In a beautiful setting provided by history, the rulers of Red China last week played a parody of democracy. The occasion: the First National People’s Congress, convened to “ratify” a 106-article constitution for Red China and then “elect” a chairman and vice chairman. From all over vast Communist China’s 25 provinces, from far-off Tibet and Inner Mongolia, came 1,141 delegates, striding up steps of gleaming marble, past newly painted red pillars and into Peking’s ancient Cherish Benevolence Hall.
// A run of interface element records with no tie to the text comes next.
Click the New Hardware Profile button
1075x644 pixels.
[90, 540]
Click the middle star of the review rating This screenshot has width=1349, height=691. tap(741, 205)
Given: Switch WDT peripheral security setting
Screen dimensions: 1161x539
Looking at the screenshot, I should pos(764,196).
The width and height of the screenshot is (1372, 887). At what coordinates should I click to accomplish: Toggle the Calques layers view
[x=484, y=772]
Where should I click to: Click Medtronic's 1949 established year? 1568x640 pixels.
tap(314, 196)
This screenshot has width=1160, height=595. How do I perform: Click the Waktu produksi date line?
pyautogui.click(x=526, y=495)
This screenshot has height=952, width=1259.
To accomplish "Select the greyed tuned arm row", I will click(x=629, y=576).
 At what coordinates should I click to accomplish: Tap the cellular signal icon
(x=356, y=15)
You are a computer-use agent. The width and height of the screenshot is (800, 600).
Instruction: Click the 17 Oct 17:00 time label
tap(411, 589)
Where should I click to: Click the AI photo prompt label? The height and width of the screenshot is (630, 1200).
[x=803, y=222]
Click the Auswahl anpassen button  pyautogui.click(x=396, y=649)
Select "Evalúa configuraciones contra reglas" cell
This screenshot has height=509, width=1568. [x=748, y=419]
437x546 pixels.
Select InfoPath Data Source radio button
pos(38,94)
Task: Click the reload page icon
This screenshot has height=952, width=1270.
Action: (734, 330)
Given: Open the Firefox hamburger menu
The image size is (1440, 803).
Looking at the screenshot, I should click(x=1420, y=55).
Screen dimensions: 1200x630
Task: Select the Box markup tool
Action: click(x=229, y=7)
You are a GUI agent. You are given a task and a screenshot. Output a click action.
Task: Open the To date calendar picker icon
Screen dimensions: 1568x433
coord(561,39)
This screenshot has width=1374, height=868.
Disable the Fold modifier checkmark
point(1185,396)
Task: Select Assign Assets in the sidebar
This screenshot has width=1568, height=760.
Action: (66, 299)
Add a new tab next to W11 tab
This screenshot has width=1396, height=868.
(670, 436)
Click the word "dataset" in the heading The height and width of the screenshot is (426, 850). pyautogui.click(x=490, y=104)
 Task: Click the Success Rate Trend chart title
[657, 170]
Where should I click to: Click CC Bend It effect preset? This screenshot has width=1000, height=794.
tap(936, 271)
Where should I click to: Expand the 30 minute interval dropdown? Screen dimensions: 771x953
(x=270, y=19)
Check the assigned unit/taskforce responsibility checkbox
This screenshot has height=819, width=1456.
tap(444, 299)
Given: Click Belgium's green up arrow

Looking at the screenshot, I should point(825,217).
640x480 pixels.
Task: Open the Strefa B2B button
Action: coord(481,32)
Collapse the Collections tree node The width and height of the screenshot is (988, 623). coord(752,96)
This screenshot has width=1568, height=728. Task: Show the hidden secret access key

“A great achievement in the further democratization of China’s political life,” the Peking People’s Daily proclaimed as the farce began. Delegates were carefully schooled on who was to get the most respect: after party chairman Mao Tse-tung, “his close comrades in arms. Liu Shao-chi and Chou En-lai.” Delegates listened dutifully to onrushes of grey gobbledygook, in which the only interesting point was the renewed slavish dedication to Moscow. From Mao: “The people of our country should learn from Soviet Russia and be prepared [through] several five-year plans to build our country.” From Moscow-trained theoretician Liu (who rivals Chou for the No. 2 spot): “We are still facing a real danger of a reactionary comeback . . . The Soviet road is the road all humanity will take.”
The only enlivenment was the appearance of the 19-year-old Dalai Lama, escorted out of Tibet by a Red general three weeks ago as thousands of his subjects wept and prostrated themselves. His presence was quite a coup: the Dalai Lama is a living God to his own people. Several years ago. uncertain of the Dalai Lama’s loyalty, the Communists began to groom the exiled Panchen Lama as a rival. He is the spiritual leader of Lamaism, as the Dalai is the temporal head. Last week both the Dalai Lama and the Panchen Lama (who is a 16-year-old Chinese ) were delegates in Peking. Dutifully, the Dalai Lama proclaimed that “the Tibetan people enjoy full freedom of religion,” and acknowledged Mao as “our great and beloved leader.”
More important than what was said at Peking, however, was what was not said. Formosa, target of Red verbal fury for weeks, vanished suddenly from official tongues. Neither Mao nor Liu mentioned “liberating” Formosa, and in the first two days of the Congress scarcely anyone else did either. Subsequently, according to Peking radio, one speaker fierily demanded the “ultimate” liberation of Formosa; a few days before, however, the word had been “immediate.” For whatever dark reasons, China’s Red rulers were for the moment not promising quick victory. Perhaps at Quemoy they had found out what they wanted to know about the U.S. intention to protect Formosa.